** What the exercise asks **
Reproduce the material verbatim, starting at the line containing "Task: Set allow public client flows to 否" and ending after the line containing "point(146,95)".

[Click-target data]
***

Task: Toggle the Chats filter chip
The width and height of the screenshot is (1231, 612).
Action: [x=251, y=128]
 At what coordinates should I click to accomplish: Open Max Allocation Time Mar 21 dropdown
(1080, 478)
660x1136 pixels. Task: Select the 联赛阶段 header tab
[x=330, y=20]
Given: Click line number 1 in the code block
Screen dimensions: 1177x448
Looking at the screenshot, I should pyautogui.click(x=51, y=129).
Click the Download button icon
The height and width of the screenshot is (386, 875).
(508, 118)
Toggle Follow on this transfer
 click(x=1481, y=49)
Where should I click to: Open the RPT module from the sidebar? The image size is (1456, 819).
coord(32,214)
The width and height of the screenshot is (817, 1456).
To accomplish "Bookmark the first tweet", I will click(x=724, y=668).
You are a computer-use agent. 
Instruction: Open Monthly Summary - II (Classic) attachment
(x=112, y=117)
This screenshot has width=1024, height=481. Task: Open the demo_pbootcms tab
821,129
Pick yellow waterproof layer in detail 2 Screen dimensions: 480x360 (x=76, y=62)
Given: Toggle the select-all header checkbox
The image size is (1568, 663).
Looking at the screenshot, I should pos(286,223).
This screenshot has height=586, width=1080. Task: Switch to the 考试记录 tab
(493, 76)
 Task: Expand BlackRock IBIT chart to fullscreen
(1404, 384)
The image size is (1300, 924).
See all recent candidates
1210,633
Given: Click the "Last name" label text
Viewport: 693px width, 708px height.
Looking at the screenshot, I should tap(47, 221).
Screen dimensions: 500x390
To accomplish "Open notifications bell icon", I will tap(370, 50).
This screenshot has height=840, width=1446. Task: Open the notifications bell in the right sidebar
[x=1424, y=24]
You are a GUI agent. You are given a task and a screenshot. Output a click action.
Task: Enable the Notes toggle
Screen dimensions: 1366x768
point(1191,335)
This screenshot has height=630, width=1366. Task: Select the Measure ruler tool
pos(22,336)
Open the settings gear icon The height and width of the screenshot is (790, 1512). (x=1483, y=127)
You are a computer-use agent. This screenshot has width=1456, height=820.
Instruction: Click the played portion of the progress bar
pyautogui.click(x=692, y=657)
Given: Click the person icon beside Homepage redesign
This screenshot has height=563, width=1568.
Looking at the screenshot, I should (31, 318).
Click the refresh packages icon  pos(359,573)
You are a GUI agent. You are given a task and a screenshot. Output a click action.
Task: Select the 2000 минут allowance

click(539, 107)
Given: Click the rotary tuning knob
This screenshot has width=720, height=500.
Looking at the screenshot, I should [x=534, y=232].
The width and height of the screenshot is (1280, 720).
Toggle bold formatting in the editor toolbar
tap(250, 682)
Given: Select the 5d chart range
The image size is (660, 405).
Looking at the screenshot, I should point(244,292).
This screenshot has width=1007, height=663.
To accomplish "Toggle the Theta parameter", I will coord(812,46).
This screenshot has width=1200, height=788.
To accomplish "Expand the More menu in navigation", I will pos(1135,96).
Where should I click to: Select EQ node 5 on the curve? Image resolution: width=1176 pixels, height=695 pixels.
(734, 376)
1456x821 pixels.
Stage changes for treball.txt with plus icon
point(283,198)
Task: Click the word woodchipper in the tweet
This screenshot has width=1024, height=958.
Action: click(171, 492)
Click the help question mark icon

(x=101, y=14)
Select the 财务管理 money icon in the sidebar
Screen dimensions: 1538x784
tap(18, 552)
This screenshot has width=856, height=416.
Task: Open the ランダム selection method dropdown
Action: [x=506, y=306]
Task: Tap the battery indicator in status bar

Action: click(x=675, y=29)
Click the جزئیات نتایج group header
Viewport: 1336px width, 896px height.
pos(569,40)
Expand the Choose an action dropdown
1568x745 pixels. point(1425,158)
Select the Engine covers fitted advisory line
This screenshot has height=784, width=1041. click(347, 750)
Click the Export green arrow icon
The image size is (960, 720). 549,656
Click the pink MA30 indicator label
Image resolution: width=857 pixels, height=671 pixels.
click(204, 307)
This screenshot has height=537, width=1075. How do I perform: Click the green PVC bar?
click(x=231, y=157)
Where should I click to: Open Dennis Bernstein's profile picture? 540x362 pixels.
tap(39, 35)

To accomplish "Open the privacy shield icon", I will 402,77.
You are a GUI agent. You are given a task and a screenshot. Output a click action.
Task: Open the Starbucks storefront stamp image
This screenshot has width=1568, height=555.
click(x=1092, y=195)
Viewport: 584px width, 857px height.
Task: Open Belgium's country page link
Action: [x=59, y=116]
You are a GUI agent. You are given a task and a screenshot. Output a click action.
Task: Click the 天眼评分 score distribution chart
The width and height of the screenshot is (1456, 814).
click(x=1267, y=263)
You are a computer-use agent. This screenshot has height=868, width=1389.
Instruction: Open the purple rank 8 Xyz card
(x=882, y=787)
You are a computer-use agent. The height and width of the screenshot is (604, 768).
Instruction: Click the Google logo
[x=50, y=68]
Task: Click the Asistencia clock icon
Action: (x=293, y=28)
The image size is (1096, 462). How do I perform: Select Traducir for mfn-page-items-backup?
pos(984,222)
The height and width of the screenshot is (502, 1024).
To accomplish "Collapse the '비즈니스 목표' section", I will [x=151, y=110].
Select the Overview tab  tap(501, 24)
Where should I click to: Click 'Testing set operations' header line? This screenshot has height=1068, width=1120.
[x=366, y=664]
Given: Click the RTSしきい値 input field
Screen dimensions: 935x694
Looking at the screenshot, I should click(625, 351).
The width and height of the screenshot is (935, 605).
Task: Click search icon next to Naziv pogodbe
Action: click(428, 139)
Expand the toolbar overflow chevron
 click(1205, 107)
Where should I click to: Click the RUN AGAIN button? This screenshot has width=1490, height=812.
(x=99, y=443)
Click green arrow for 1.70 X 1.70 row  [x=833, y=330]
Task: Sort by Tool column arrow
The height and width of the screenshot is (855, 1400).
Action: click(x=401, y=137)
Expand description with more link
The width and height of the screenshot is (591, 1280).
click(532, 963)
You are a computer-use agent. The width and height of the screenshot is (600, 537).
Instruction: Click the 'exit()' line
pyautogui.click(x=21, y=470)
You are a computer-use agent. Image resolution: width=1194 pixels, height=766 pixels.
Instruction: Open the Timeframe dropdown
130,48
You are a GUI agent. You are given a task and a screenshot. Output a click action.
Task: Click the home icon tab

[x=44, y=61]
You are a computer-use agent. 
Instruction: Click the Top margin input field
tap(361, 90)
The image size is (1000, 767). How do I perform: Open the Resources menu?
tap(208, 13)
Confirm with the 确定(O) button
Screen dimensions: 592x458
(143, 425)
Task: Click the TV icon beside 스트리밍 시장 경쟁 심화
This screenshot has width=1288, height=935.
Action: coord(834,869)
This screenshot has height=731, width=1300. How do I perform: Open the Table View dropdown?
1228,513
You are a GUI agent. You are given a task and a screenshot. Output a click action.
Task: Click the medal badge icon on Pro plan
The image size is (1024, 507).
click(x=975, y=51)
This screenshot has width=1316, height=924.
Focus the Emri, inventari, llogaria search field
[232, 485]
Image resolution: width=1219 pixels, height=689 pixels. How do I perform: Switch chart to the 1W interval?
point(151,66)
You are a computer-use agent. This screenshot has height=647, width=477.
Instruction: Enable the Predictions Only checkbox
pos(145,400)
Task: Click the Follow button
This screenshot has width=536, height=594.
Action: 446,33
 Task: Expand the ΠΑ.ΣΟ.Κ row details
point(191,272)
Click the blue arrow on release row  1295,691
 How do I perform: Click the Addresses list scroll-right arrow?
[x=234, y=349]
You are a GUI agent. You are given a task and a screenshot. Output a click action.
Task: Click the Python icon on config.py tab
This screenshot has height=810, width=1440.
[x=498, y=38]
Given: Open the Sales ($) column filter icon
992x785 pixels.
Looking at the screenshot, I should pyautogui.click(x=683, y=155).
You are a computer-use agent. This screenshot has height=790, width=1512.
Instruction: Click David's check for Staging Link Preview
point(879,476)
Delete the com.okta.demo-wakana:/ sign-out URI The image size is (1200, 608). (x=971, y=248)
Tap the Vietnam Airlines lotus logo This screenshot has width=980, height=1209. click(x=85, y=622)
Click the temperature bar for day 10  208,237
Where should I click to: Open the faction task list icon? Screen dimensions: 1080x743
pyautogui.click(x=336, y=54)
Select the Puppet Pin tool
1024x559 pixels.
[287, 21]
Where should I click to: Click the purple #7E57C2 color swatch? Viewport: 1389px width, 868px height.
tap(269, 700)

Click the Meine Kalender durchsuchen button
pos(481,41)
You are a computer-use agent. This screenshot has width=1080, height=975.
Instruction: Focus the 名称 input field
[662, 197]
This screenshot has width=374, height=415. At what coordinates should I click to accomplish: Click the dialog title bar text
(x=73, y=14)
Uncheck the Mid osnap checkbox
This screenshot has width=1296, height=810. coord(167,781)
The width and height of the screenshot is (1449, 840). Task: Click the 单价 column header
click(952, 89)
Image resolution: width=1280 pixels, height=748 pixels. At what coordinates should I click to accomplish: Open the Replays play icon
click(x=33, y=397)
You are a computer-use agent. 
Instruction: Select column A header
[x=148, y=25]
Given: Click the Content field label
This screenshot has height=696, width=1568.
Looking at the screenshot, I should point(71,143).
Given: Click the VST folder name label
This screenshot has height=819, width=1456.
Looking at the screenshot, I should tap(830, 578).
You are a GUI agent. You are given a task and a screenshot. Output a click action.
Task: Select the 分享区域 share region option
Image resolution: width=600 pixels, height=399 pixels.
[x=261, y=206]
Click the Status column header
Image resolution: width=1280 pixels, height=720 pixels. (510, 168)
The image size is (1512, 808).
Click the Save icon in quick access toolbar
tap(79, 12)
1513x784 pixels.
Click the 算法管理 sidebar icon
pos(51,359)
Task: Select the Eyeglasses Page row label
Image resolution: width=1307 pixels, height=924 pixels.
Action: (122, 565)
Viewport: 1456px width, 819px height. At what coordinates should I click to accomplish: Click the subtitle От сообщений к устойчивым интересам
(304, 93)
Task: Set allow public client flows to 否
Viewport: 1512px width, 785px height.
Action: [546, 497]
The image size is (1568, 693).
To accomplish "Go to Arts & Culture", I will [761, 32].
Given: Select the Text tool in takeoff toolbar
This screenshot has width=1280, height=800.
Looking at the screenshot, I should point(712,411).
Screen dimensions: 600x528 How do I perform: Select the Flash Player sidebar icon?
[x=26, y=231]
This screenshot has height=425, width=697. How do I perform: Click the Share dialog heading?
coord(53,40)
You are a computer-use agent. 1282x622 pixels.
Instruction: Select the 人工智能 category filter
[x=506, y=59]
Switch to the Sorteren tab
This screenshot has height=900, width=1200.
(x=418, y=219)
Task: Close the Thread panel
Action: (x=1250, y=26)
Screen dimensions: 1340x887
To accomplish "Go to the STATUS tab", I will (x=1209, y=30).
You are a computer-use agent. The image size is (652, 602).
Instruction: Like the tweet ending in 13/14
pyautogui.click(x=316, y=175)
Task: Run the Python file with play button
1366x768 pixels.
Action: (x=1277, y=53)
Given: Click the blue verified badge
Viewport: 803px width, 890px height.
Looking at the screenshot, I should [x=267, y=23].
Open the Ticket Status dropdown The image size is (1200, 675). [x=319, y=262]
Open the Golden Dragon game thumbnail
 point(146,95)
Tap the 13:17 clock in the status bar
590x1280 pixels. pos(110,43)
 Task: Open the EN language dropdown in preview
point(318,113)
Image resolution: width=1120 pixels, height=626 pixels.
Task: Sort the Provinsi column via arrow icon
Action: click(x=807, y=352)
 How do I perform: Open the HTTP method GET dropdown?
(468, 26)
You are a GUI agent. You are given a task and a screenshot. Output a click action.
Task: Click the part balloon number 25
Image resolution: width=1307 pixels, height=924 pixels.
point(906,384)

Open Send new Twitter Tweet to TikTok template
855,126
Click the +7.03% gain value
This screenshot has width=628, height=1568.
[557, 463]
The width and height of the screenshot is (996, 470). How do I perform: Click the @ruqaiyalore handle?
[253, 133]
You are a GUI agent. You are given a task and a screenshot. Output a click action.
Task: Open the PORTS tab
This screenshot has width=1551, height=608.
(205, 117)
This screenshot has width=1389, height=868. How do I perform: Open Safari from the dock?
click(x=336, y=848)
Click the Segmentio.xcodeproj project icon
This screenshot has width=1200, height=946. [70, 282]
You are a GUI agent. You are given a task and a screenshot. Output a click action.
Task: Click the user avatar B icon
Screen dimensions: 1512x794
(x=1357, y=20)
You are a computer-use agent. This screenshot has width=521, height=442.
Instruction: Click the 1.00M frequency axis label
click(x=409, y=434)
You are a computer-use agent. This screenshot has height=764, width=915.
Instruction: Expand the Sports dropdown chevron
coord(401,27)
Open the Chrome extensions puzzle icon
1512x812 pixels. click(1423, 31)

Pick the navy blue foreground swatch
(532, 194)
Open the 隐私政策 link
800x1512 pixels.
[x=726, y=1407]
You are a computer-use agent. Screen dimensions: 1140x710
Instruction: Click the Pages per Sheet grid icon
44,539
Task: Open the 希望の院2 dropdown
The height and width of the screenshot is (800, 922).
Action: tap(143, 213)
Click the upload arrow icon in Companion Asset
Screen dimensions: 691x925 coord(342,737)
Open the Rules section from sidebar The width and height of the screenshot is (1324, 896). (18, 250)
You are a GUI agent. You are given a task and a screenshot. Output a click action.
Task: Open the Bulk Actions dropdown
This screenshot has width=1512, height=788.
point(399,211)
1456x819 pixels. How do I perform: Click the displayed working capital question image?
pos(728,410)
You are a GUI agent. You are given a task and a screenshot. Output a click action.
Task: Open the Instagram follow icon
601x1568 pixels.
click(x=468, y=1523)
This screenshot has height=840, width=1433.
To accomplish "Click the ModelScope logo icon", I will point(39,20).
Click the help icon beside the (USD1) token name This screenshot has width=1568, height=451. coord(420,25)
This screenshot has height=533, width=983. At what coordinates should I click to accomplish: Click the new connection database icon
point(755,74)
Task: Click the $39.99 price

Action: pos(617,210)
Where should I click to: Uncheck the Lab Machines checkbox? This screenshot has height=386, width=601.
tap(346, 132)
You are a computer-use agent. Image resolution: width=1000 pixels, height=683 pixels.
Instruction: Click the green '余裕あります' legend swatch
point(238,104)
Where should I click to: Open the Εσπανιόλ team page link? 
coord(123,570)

***

** Exercise answer **
Task: Set allow public client flows to 否
Viewport: 1512px width, 785px height.
Action: [546, 497]
The image size is (1568, 693).
To accomplish "Go to Arts & Culture", I will [761, 32].
Given: Select the Text tool in takeoff toolbar
This screenshot has width=1280, height=800.
Looking at the screenshot, I should point(712,411).
Screen dimensions: 600x528 How do I perform: Select the Flash Player sidebar icon?
[x=26, y=231]
This screenshot has height=425, width=697. How do I perform: Click the Share dialog heading?
coord(53,40)
You are a computer-use agent. 1282x622 pixels.
Instruction: Select the 人工智能 category filter
[x=506, y=59]
Switch to the Sorteren tab
This screenshot has height=900, width=1200.
(x=418, y=219)
Task: Close the Thread panel
Action: (x=1250, y=26)
Screen dimensions: 1340x887
To accomplish "Go to the STATUS tab", I will (x=1209, y=30).
You are a computer-use agent. The image size is (652, 602).
Instruction: Like the tweet ending in 13/14
pyautogui.click(x=316, y=175)
Task: Run the Python file with play button
1366x768 pixels.
Action: (x=1277, y=53)
Given: Click the blue verified badge
Viewport: 803px width, 890px height.
Looking at the screenshot, I should [x=267, y=23].
Open the Ticket Status dropdown The image size is (1200, 675). [x=319, y=262]
Open the Golden Dragon game thumbnail
 point(146,95)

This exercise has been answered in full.